● **Task to complete**: This exercise calls for the records to be repeated in full, exactly as written.

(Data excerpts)
+ + +

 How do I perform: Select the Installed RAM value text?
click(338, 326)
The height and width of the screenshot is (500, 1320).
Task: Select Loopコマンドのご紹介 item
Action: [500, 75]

+ + +

● **Solution for this task**:
 How do I perform: Select the Installed RAM value text?
click(338, 326)
The height and width of the screenshot is (500, 1320).
Task: Select Loopコマンドのご紹介 item
Action: [500, 75]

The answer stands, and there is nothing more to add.